Mayıs 2015 - Mısır'da askeri darbeyle görevinden uzaklaştırılan Cumhurbaşkanı Mursi ve beraberindeki 100 İhvan üyesi idam cezasına çaptırıldı.
Haziran 2015 - Askeri darbenin ardından Mısır Cumhuriyet Başsavcılığına atanan Hişam Berekat'ın konvoyuna düzenlenen bombalı saldırıda başsavcı ve beraberindeki 3 kamu görevlisi öldü.
31 Ekim 2015 - Rusya'ya ait Şarm eş-Şeyh-St. Petersburg seferini yapan 9268 sefer sayılı uçak, 31 Ekim'de, havalandıktan kısa süre sonra 17'si çocuk 217 yolcu ve 7 kişilik mürettebatıyla Mısır'ın Sina Yarımadası'nın kuzeyinde düştü.
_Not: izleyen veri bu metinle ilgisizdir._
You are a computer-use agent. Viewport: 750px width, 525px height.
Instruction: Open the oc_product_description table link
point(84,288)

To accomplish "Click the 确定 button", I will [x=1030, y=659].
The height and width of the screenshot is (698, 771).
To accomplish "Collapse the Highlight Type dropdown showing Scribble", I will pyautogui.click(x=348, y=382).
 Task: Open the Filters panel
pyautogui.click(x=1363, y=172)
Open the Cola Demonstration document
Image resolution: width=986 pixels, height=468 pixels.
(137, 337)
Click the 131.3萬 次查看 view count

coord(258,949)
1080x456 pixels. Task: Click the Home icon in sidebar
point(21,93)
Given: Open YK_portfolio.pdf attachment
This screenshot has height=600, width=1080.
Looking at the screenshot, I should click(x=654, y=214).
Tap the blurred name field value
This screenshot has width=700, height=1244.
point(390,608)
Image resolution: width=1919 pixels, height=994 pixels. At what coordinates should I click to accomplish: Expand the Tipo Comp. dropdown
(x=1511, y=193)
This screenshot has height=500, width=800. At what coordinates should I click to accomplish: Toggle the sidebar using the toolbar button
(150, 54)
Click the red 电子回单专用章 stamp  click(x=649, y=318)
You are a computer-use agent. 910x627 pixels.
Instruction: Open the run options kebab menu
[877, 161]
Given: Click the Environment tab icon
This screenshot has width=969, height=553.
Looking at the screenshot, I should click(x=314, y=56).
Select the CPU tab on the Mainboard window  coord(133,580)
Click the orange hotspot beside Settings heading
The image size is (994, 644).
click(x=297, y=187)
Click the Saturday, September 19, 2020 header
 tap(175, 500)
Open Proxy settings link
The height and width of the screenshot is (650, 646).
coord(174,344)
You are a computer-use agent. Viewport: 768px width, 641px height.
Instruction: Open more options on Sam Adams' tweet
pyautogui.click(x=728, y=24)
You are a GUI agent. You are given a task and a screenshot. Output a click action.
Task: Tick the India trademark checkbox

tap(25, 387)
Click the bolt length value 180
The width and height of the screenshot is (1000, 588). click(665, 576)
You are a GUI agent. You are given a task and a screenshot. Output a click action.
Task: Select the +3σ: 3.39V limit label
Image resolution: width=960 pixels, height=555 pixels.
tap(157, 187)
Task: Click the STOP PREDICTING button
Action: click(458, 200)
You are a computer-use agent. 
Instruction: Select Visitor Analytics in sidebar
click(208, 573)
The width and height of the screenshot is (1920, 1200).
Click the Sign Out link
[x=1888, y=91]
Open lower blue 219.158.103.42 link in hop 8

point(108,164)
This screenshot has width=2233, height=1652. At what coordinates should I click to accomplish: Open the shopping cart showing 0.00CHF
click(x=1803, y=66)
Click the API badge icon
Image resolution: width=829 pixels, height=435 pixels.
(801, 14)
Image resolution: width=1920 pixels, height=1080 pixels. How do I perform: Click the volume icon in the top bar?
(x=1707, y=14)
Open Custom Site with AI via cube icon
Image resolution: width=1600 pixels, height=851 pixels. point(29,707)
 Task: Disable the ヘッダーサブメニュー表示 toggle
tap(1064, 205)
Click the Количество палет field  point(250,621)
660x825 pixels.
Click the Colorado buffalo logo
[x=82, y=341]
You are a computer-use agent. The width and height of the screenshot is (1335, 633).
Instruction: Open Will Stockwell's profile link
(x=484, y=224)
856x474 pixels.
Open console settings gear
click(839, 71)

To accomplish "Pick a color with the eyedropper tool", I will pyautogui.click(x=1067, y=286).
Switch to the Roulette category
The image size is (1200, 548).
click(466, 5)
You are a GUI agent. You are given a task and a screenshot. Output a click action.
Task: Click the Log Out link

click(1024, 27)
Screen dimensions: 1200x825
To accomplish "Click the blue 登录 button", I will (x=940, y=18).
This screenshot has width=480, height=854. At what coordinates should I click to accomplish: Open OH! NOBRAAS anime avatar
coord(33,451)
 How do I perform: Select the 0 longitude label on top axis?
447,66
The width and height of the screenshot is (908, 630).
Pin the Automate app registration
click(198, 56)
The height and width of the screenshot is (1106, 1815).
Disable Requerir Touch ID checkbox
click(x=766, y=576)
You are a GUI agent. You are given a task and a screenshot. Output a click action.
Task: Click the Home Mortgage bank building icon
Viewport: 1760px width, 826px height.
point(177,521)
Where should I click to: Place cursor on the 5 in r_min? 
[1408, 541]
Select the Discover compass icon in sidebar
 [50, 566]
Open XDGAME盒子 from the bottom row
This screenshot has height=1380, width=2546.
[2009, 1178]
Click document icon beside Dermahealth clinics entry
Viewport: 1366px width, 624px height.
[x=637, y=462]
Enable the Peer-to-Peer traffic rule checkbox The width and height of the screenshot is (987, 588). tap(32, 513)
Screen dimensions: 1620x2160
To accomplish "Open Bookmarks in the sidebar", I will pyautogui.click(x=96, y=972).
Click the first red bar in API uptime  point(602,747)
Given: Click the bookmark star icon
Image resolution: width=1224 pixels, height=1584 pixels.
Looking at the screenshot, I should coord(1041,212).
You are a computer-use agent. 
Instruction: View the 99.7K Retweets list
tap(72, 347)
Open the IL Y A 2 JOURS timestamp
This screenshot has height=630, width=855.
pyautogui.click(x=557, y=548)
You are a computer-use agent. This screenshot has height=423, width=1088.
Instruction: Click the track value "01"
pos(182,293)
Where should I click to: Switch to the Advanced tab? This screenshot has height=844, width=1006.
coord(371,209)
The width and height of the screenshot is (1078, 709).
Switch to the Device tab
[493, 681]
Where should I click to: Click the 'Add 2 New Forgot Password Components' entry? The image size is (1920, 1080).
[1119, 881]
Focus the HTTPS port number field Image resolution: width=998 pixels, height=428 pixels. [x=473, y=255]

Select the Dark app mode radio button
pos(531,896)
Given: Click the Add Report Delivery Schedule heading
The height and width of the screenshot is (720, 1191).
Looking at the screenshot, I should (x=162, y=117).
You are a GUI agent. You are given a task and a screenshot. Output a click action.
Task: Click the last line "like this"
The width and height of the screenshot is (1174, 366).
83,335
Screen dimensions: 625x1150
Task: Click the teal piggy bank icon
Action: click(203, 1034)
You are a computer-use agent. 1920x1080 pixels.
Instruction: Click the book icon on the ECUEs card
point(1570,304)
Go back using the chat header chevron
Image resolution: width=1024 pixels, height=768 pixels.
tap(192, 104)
IŞİD'in üstlendiği olayda kurtulan olmadı.
25 Ocak 2016 - Beş sene önce gerçekleşen devrimde aktif rol alan birçok isim bu tarihi günde ya hapishanede ya da ülke dışında. Mevcut yönetime yakın bazı gruplar sokağa ineceğini açıklamasına rağmen, resmi ve sivil giyimli güvenlik görevlilerinin 25 Ocak öncesinde devrimin sembolü haline gelen Tahrir Meydanı’da sıkı güvenlik önlemleri almış olduğu gözleniyor. Meydan’da basın mensuplarının çalışmasına izin verilmiyor.